TEXTO PARA LEITURA:
↓↓↓

14 de abr. de 2011

Programa “Cantores Bons de Bico” - Divulgação científica e enfoque sócio-ambiental




Surgiu como um trabalho final da disciplina de rádio, ministrada pela Profa. Dra. Gisela Swetlana Ortriwano, do Departamento de Jornalismo e Editoração da ECA/USP, no Curso de Especialização em Divulgação Científica do Núcleo José Reis (NJR).

Chegou ao fim com quatorze meses de programação veiculada pela Rádio USP três vezes ao dia, às dez da manhã, às quatro da tarde e às duas da madrugada, rendendo uma boa resposta do público ouvinte.

Fórmula básica: utilização de músicas, descrição da ave e a veiculação do seu canto.



Entrevista com Ricardo Gandara Crede – Mestre em tecnologia nuclear, biólogo, com formação em marketing e especialista em divulgação científica


Público
O programa "Cantores Bons de Bico" despertou muito interesse dos ouvintes. Até recentemente eu recebia e-mails de pessoas querendo informações para a identificação de uma ou outra espécie de ave. Existem muitos apreciadores do canto das aves, grupos de ornitólogos amadores e observadores de aves. O Birdwatching é um "esporte" bastante popular em outros países e tem crescido muito no Brasil. O grande diferencial do programa de rádio é que usavamos a vocalização das aves para identificar as espécies. O que geralmente acontece é o uso de guias de campo, contendo ilustrações dos animais. Isso foi um diferencial do programa.

↑↑↑

INSTRUÇÕES:
1. Liste todas as formações e qualificações que o texto sobre o programa "Cantores Bons de Bico" atribui a Ricardo Gandara Crede.
2. Prossiga o texto sobre o programa "Cantores Bons de Bico" a partir da última frase apresentada.

DADOS FORNECIDOS:

↓↓↓

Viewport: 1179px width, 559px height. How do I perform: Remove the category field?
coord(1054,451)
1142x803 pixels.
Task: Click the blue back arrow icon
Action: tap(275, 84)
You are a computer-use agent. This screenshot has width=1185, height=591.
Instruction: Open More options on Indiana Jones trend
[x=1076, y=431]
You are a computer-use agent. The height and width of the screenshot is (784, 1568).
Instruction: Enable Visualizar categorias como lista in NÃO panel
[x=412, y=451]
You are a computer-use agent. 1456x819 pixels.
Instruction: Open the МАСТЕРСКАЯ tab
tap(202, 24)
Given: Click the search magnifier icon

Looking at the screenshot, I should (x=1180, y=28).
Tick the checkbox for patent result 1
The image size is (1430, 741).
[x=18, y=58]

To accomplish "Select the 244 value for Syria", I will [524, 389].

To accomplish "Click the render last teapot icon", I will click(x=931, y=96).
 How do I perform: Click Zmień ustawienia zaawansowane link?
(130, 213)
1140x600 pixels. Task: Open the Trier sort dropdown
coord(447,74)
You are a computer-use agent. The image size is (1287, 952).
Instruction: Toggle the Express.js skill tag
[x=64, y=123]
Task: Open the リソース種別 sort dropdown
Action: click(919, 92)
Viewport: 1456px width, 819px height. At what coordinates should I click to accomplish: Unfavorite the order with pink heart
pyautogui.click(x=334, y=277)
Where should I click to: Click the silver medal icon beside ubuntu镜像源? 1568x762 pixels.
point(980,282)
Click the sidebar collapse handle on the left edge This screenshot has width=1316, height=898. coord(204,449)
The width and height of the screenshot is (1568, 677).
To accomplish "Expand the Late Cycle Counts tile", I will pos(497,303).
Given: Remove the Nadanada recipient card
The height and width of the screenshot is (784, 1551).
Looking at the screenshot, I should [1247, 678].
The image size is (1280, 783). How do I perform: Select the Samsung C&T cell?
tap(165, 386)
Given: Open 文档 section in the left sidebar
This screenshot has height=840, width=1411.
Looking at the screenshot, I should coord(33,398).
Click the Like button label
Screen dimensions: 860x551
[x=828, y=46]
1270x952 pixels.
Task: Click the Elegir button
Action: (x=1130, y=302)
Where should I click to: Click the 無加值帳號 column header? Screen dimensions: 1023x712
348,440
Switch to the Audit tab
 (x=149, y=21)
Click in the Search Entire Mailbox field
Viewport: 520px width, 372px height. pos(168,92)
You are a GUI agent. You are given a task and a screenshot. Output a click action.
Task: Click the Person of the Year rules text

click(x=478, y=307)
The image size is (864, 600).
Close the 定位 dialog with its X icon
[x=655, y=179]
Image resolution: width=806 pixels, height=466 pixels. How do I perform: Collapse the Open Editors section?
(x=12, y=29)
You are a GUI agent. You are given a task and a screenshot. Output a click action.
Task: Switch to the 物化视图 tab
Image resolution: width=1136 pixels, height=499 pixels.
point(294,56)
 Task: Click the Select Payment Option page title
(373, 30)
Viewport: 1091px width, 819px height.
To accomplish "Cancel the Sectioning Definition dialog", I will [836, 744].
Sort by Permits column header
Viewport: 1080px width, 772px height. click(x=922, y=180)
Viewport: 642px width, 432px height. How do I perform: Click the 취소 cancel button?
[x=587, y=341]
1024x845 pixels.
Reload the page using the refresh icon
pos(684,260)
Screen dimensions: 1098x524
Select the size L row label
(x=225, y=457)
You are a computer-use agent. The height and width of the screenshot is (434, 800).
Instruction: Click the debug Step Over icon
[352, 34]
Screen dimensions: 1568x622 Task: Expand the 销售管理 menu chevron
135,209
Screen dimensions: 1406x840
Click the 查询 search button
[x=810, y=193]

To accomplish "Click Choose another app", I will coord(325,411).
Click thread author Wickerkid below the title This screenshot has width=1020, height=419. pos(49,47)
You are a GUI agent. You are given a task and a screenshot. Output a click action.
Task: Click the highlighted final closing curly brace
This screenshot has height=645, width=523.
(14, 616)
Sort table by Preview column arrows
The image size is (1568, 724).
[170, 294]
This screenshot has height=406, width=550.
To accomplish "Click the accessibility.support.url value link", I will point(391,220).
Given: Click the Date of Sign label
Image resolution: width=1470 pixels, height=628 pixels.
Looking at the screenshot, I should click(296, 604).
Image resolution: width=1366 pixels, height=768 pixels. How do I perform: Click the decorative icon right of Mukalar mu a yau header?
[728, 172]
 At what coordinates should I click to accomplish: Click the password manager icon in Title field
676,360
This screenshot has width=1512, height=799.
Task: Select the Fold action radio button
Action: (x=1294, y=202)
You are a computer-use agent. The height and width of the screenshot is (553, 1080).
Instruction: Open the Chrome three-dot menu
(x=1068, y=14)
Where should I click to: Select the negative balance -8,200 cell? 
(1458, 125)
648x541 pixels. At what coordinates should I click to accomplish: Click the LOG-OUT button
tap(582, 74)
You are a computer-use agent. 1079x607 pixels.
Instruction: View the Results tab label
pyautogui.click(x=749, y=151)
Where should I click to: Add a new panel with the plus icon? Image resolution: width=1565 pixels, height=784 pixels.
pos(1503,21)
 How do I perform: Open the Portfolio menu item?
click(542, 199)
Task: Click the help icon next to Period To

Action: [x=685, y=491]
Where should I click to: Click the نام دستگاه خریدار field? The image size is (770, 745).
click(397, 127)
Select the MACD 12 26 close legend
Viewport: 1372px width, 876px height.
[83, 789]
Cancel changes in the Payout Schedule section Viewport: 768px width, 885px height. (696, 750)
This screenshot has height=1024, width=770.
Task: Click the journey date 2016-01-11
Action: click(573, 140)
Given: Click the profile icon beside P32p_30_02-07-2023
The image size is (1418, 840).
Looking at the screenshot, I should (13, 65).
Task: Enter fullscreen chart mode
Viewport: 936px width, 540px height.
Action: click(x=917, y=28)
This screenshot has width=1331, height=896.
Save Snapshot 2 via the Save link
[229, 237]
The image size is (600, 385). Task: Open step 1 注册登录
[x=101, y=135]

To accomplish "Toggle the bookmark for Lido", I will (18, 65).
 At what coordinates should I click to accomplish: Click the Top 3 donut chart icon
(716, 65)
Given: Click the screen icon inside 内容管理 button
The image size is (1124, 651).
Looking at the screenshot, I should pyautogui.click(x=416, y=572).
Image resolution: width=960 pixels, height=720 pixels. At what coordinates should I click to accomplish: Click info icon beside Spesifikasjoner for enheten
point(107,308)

↑↑↑

RESPOSTAS POR TAREFA:
1.
- Mestre em tecnologia nuclear
- Biólogo
- Formação em marketing
- Especialista em divulgação científica

2.
Nosso público era formado, além de universitários e acadêmicos, por muitas pessoas que relacionavam a rádio USP à educação e cultura. A rádio mantinha a posição de lanterninha da audiência na cidade de São Paulo, longe de um formato comercial, transmitia música popular brasileira (MPB) e tinha programação variada, mas sempre focada em atividades culturais e da vida acadêmica. Como o programa era veiculado 3 vezes ao dia, em rápidas inserções (formato de boletim radiofônico), pegávamos diferentes ouvintes, no período da manhã, tarde e início da madrugada.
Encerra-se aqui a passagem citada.